Yuval Steinitz, a member of the ruling Likud Party and chairman of the Israeli parliament's foreign affairs and defense committee, said the Geneva effort would -- and should -- be scorned by the affected public despite the international enthusiasm.

The document does not provide for Israel's minimal security, does not ensure an end to the conflict, and does not resolve the refugee issue, Steinitz said, "and the use of European money to support the opposition in Israel is completely illegitimate. This would not be tolerated anywhere."

Paraphrasing a Biblical story of deception, Steinitz said: "The voice is the voice of Yossi Beilin," the leader of the Israelis at Geneva, "but the hands are the hands of Yasser Arafat."

Abdel Sattar Qassem, an independent member of the Palestinian Legislative Council known for his criticism of Arafat, agreed that the Palestinian leader is the major behind-the-scenes player in the Geneva negotiations. Qassem does not find the document acceptable.

Though the Palestinian negotiators portray themselves as independent, "they are all puppets in [Arafat's] hand," Qassem said. "They cannot do anything without his approval. He uses them to serve his interests. If it succeeds, he will be the author of its success. If it fails, they are the authors of the failure."

Naserallah and Qassem both said the Palestinian-Israeli dispute could not be resolved unless all refugees and their descendants are able to return to their families' pre-1948 residences. But because refugees and their descendants number 3.5 million, that would put an end to Israel's existence as a Jewish state.

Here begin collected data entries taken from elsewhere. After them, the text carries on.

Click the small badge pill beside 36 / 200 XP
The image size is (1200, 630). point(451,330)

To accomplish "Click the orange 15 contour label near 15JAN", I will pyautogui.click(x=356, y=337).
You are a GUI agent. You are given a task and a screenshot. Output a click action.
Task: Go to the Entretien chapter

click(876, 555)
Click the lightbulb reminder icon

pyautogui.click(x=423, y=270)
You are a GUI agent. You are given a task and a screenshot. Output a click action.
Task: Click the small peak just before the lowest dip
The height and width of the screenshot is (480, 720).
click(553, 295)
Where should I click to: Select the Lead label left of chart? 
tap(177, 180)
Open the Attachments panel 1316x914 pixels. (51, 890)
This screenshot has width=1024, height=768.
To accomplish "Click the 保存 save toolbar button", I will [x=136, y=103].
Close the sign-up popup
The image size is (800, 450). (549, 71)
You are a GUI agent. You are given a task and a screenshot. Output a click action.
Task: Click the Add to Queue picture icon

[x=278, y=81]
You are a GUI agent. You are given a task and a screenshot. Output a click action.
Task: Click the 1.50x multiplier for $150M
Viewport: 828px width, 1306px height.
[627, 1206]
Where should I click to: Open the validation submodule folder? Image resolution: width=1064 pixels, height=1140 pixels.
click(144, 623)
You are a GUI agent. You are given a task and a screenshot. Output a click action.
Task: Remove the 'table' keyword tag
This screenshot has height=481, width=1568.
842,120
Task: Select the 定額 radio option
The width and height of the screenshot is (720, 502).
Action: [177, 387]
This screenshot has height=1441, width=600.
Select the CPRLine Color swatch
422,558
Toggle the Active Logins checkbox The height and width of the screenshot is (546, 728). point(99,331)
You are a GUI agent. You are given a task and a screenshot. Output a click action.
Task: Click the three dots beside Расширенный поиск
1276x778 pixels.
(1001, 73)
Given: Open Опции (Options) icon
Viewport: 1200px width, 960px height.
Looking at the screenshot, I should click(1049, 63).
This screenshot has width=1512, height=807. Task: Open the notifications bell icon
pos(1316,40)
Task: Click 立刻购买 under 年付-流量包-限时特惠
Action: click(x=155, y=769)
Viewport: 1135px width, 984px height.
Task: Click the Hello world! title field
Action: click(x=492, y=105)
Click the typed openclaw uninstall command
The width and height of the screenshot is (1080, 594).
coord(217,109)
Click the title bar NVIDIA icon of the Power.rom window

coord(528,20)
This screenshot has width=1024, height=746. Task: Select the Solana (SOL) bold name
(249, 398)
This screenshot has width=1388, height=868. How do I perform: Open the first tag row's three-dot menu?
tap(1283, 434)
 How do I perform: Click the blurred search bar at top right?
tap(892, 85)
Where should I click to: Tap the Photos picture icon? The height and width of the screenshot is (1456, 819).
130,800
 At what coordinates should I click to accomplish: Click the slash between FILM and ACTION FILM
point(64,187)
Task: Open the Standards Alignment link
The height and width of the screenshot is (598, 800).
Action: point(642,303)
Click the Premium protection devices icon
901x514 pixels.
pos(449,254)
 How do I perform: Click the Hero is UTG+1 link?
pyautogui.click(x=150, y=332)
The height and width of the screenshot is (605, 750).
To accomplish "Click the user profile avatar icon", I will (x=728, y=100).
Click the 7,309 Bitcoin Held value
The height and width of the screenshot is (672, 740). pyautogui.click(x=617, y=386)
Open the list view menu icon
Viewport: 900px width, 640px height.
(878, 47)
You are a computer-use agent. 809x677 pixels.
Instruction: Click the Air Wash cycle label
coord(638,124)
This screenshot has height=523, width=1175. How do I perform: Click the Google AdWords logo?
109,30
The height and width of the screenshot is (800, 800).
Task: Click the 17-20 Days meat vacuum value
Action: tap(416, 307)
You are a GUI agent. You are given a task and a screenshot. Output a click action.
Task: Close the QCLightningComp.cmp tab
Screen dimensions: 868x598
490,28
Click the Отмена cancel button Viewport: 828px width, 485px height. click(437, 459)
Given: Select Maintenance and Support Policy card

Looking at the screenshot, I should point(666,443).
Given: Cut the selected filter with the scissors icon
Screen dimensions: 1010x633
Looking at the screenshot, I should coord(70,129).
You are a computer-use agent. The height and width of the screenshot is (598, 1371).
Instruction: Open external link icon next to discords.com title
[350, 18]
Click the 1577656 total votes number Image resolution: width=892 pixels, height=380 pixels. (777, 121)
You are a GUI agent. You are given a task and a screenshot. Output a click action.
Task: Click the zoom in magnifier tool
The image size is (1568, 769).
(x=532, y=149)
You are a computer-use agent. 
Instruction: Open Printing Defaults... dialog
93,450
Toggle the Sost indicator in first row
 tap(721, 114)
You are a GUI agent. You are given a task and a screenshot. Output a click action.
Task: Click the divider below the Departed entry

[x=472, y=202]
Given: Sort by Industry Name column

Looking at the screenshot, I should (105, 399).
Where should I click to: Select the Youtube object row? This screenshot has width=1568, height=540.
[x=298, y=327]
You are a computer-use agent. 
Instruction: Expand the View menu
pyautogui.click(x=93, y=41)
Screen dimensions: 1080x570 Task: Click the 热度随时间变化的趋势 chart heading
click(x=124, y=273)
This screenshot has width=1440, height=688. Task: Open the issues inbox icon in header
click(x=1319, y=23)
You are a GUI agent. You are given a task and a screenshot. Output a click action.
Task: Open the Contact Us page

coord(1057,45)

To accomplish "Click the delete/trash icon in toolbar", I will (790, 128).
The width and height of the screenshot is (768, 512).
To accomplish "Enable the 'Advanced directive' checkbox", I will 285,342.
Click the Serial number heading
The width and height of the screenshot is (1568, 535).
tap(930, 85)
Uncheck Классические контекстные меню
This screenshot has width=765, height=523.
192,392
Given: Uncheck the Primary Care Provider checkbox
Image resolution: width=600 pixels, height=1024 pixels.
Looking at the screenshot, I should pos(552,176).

On the matter of refugees, the Geneva plan says a number of Palestinians will be allowed to take up residence in the Jewish state "at the sovereign discretion of Israel."

Officials and activists said the involvement of Arafat and Beilin doomed the Geneva effort with the Israeli public. A veteran Israeli diplomat, who spoke on condition of anonymity, said Beilin is deeply disliked and distrusted for his advocacy of the failed Oslo and Camp David peace efforts.

There is a widespread feeling among Israelis and Palestinians that some kind of change is needed, said Eliezer Sandberg, a member of the Israeli Cabinet and a leader of the centrist Shinui Party, but "as long as Arafat is alive, in the sense of being politically active, we are stuck . . .

"People say Israel moved to the right" politically with the reeruption of violence three years ago, Sandberg said, but "I think this is not true. The day a leader stands up on the Palestinian side who they can believe, Israelis will be willing to give quite a lot."

Poll results released Monday by Ha'aretz, Israel's leading liberal newspaper, showed 31 percent of respondents in favor of the Geneva initiative, nearly 38 percent against, and the remainder undecided or unaware of the plan.

About 25 percent of respondents predicted that whatever peace deal is finally reached would resemble the Geneva proposal, but 21.5 percent said it would not, and 31.7 percent said there will be no resolution. In Washington yesterday, President Bush spoke carefully about the Geneva negotiators' meetings with Powell and other US officials -- sessions which drew sharp criticism on Wednesday from Israeli deputy prime minister Ehud Olmert as complicating efforts to restart the administration's own plan, the so-called road map to Middle East peace.

"We appreciate people discussing peace," Bush said. "We just want to make sure people understand that the principles of peace are clear." Powell, in Brussels, stressed that the administration remains committed to the road map, which has also been endorsed by the European Union, Russia, and the United Nations.

Hanna Nasser, mayor of Bethlehem and an outspoken critic of armed struggle as an avenue to Palestinian independence, said, "I don't see any justification for . . . all these meetings, all these initiatives. They just divert people."

Sandberg also said the new initiatives "are not leading us in the right direction," but said "people are trying to create a new agenda. It is the right time to do that."

The Israeli diplomat said that is how many in the government read Powell's decision to meet with the Geneva drafters -- as an effort to prod Prime Minister Ariel Sharon of Israel toward an initiative of his own.